The Chairperson said he did not have a clear indication from Members whether they wished to invite NT to attend to speak to compliance issues, or to explain the spending patterns.

Ms Mashigo enquired about the Integrated Justice Programme, noting that the Department of Police and Department of Justice and Constitutional Development, both of whom were in the same Cluster, were blaming each other for their failures. The Department of Police would have to explain its programmes, and she cautioned that Members should be aware that this department might try to blame DOJCD for under or over spending. 

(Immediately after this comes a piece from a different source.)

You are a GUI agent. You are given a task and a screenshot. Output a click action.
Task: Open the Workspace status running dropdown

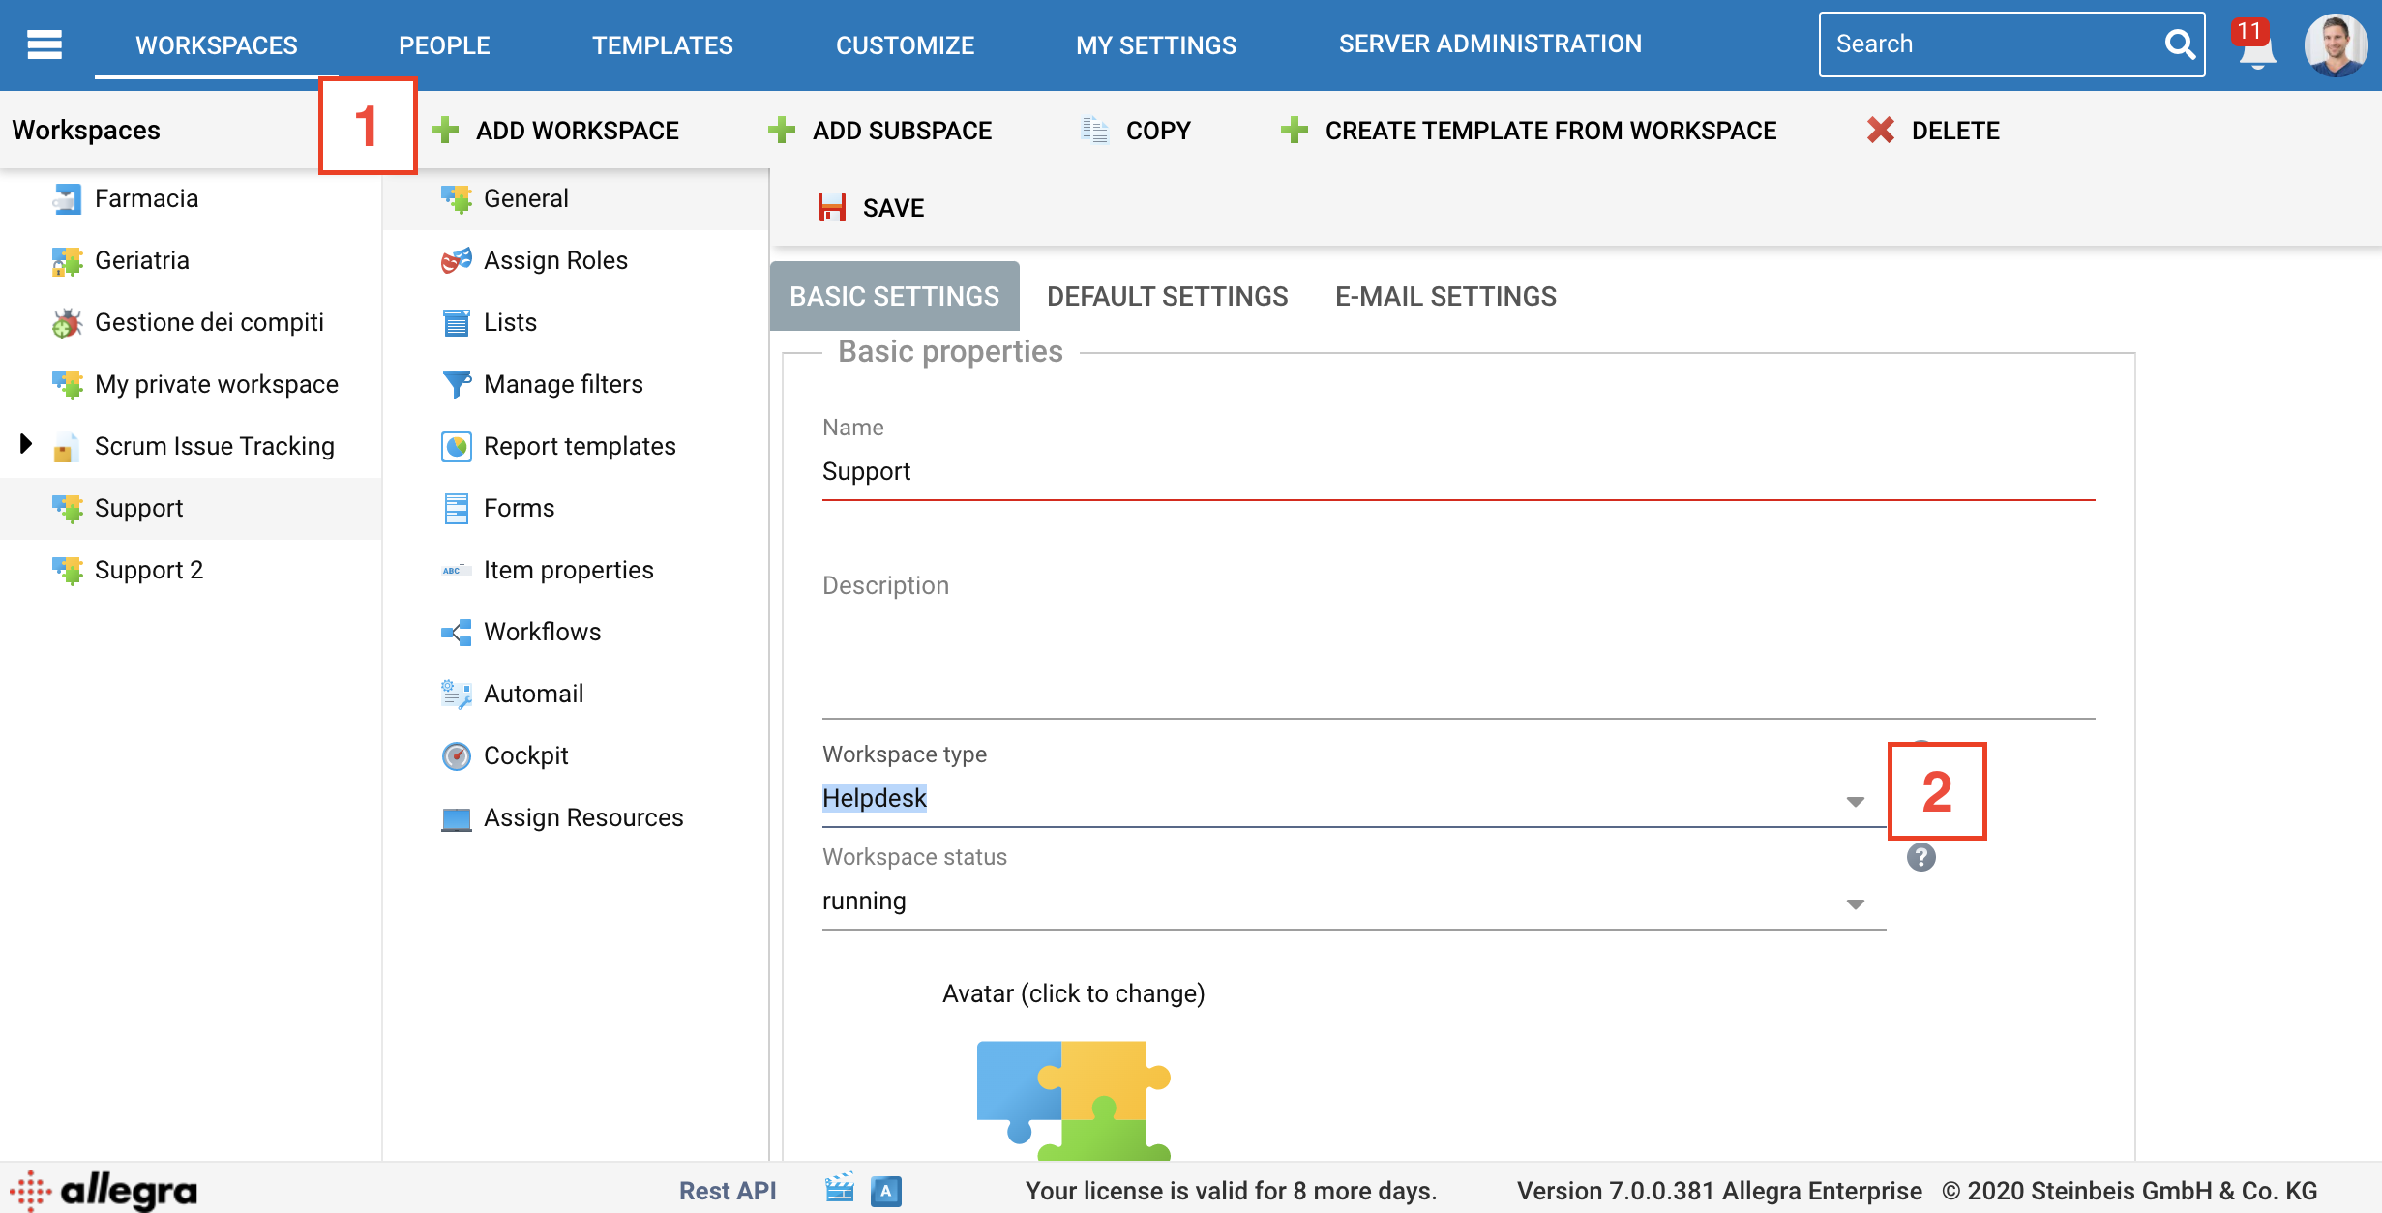point(1855,903)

Mr Dlomo replied that the Integrated Justice Programme was budgeted for under the Department of Police, and this was not regarded as a Cluster programme. However, he was not sure if the issues that Ms Mashigo had raised were related to the programme. The backlog of court cases led to the overcrowding of prison cells, and this might arise because of the unnecessary pressure that the two departments were putting on each other.

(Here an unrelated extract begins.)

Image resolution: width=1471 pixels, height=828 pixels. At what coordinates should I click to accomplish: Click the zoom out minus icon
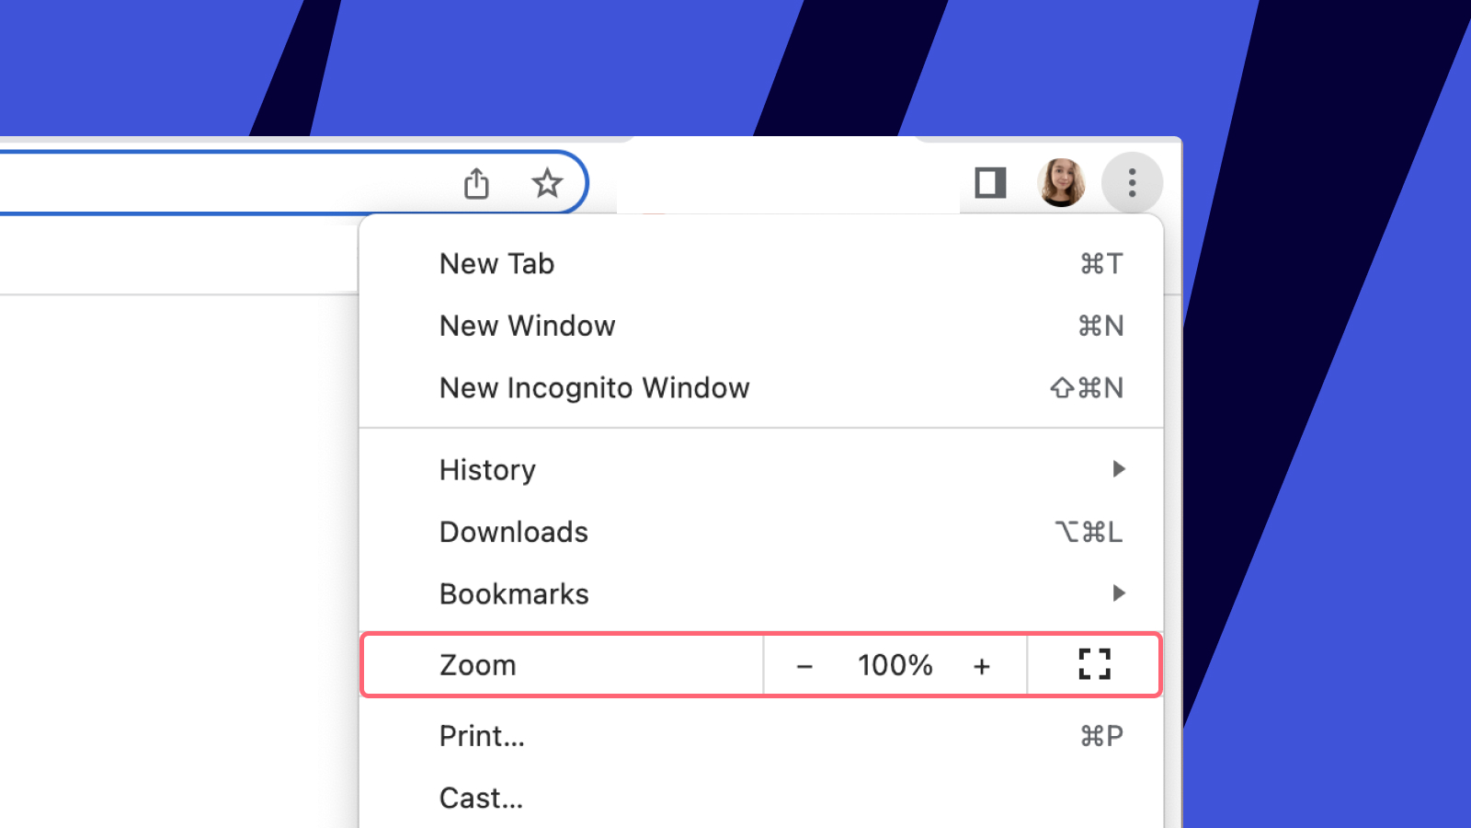pos(805,665)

The Chairperson explained that the Committee did not send standard letters to departments, but that each department would be asked to explain and give an account of the specific programmes that were of concern.

The Chairperson thought that the Department for Women, Children and People with Disabilities should also be invited to appear before the Committee, not to try to put it on the spot, but rather to try to assist this department with its issues. He wondered whether NT and this department should be invited now, or when the Committee dealt with the Appropriation Bill.

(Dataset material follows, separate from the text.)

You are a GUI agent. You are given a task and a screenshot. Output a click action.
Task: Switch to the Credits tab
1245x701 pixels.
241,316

Members of the Committee agreed with the Chairperson that the Department of Women, Children and People with Disabilities should be invited to Parliament, but did not specify when.

The Chairperson added that there were still a number of other departments who had some serious issues, but they had not been invited because of time constraints. These departments included the DBE, DOH and DOT. They would be invited to brief the Committee when the Committee dealt with the Appropriation Bill.

Mr Swart asked if a NT representative should be invited at the same time that the departments would brief the Committee.

The Chairperson said that he would not push the issue if the Committee did not agree with inviting NT, although he would prefer that NT be present.

Mr Snell agreed that NT should come and explain issues that were raised. He added that the State Information Technology Agency (SITA) should also be invited some time, because without information government could not manage to deliver, and there were already delays in a number of areas.

The Chairperson felt that NT should be explaining two programmes to the Committee. The Neighbourhood Partnership Development Grant was not understood by municipalities, who lacked capacity. The Infrastructure Development Improvement Programme was also supposed to assist with job creation and infrastructure development. However, it seemed that NT would not be able to spend between R2 million and R3 million on these programmes, so if felt that NT needed to explain what it was doing to improve these programmes.

The Chairperson noted that the hearings on the third quarter expenditure programme would end on 30 March 2011.

Committee Minutes: adoption
Members of the Committee agreed that the Committee needed a follow up mechanism, as agreed to during the Workshop on the Strategic Plan.

Members adopted the minutes of meetings on 15 February 2011, 18 February 2011, 3 March 2011 and 9 March 2011, with minor amendments.